Measuring the particle size distribution (PSD) of ground calcium carbonate is a critical step in evaluating grinding efficiency, product quality, and suitability for specific applications. Currently, several standardized and high-precision methods are used in both industrial and laboratory settings, with laser diffraction being the most widely adopted. The details are as follows:
1. Primary Method: Laser Diffraction (Laser Particle Size Analysis)
✅ Principle
Based on Fraunhofer diffraction or Mie scattering theory: particles of different sizes scatter laser light at different angles.
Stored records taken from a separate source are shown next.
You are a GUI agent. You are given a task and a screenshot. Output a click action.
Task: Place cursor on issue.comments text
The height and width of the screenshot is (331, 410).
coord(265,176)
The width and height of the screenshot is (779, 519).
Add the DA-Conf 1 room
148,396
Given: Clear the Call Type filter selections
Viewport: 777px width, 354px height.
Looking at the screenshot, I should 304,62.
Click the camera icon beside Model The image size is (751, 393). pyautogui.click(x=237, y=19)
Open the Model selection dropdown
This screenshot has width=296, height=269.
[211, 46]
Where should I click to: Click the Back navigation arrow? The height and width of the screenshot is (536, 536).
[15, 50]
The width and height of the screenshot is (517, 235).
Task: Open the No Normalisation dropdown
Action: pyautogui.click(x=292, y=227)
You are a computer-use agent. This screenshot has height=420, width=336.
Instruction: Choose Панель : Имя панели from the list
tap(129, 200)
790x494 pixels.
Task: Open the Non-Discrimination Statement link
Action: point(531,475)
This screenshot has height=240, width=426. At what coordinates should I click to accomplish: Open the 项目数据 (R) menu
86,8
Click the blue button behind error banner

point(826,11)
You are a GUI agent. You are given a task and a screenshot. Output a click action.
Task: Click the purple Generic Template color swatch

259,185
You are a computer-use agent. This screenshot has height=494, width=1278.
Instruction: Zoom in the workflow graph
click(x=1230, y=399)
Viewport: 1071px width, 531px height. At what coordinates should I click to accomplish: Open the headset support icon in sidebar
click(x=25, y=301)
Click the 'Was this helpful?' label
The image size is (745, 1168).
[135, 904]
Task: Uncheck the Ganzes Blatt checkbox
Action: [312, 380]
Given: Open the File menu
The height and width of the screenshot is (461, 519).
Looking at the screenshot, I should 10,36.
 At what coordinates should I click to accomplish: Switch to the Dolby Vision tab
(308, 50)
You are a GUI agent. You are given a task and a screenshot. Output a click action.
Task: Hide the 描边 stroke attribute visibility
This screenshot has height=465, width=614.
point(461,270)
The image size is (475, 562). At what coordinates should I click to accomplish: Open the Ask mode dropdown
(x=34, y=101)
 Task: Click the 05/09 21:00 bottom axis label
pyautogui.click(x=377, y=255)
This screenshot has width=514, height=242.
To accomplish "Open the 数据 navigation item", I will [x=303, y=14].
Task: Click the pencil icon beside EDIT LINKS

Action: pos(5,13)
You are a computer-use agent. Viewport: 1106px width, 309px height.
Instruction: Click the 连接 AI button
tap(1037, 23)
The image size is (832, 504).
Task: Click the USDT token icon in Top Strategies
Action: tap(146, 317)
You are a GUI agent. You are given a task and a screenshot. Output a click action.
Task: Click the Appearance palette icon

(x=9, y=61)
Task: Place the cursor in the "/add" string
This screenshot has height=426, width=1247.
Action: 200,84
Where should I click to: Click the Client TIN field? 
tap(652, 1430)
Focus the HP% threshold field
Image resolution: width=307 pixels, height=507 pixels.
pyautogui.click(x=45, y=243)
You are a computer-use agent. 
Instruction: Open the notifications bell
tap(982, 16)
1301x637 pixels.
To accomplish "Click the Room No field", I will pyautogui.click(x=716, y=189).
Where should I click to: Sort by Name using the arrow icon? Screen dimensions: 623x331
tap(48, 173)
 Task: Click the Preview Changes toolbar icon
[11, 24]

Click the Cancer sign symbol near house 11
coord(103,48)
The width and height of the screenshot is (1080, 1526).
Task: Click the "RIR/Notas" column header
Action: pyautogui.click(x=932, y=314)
By detecting the angular intensity distribution of scattered light, the instrument calculates the particle size distribution.
✅ Advantages
Wide measurement range: 0.01 μm – 3.500 μm (covers nano- to millimeter-scale particles)
Fast analysis: single measurement takes only 10–60 seconds
High repeatability: relative standard deviation (RSD) < 1%
Supports both dry and wet dispersion (using water, ethanol, etc.)
✅ Typical Procedure (Wet Dispersion Method):
Sample Preparation: Weigh a small amount (~0.1 g) of ground calcium carbonate powder.
Select Dispersant: Use deionized water with a small amount of dispersant (e.g., sodium hexametaphosphate or sodium citrate) to prevent agglomeration.
Ultrasonic Dispersion: Sonicate for 2–5 minutes in an ultrasonic bath to break up soft agglomerates.
Add to Measurement Cell: Adjust obscuration to 10%–20% to avoid multiple scattering.
Run Measurement: Use instruments such as Malvern Mastersizer, Horiba LA-960. or Bettersize BT-9300.
Output Results: Obtain key parameters like D₁₀, D₅₀ (median diameter), D₉₀, D₉₇, and the full distribution curve.
📌 Key Metrics:
D₅₀: 50% of particles are smaller than this value (represents average size)
D₉₇: 97% of particles are smaller than this value—commonly used in industrial specifications (e.g., “D₉₇ ≤ 10 μm”)
2. Alternative or Complementary Methods
| Method | Principle | Best For | Limitations |
|---|---|---|---|
| **Dynamic Light Scattering **(DLS) | Measures Brownian motion of nanoparticles | Nano-CaCO₃ (<1 μm) | Insensitive to micrometer-sized particles; skewed by large aggregates |
| **Scanning Electron Microscopy **(SEM) | High-resolution imaging via electron beam | Visualizing particle morphology and agglomeration | Does not provide statistical distribution directly; requires image analysis software (e.g., ImageJ) |
| **Sedimentation **(Gravity/Centrifugal) | Based on Stokes’ law: settling velocity ∝ particle size | Coarse powders (>45 μm); low-cost labs | Time-consuming (hours); low resolution; largely outdated |
| Sieve Analysis | Mechanical sieving through standard mesh | Very coarse grades (>45 μm, e.g., below 325 mesh) | Poor accuracy for fine powders; labor-intensive |
💡 Recommendation:
Routine QC → Laser diffraction (preferred)
Nano-grade R&D → DLS + TEM/SEM
Morphology validation → SEM to check for crystal damage from over-grinding
3. Critical Considerations for Accurate Results
Adequate Dispersion
CaCO₃ tends to agglomerate. Ultrasonication + dispersant is essential; otherwise, you measure agglomerates—not primary particles.
Correct Optical Parameters
Input accurate optical properties into the software:
Refractive Index: 1.58–1.66 (typically set to 1.59)
Absorption: 0.1–0.5 (use 0.1 for CaCO₃)
Eliminate Air Bubbles
In wet measurements, degas or stir gently to remove bubbles that scatter light falsely.
Regular Calibration
Calibrate the instrument periodically using certified reference materials (e.g., NIST-traceable latex microspheres).
4. Example Report (Ground Ground Calcium Carbonate)
| Parameter | Value |
|---|---|
| D₁₀ | 1.8 μm |
| D₅₀ | 4.2 μm |
| D₉₀ | 8.5 μm |
| D₉₇ | 10.3 μm |
| BET Surface Area | 3.2 m²/g |
| Distribution Span | (D₉₀ − D₁₀)/D₅₀ ≈ 1.58 (moderately narrow) |
✅ Span < 1.0: very narrow distribution
✅ Span > 1.5: broad distribution
Conclusion
Laser diffraction is the gold standard for measuring the particle size distribution of ground calcium carbonate, offering speed, wide dynamic range, and excellent reproducibility.
The key to reliable data lies in proper sample dispersion and correct instrument settings. Combining laser analysis with SEM imaging provides a comprehensive view of both size and morphology, enabling optimization of grinding parameters (e.g., mill speed, duration, grinding aids).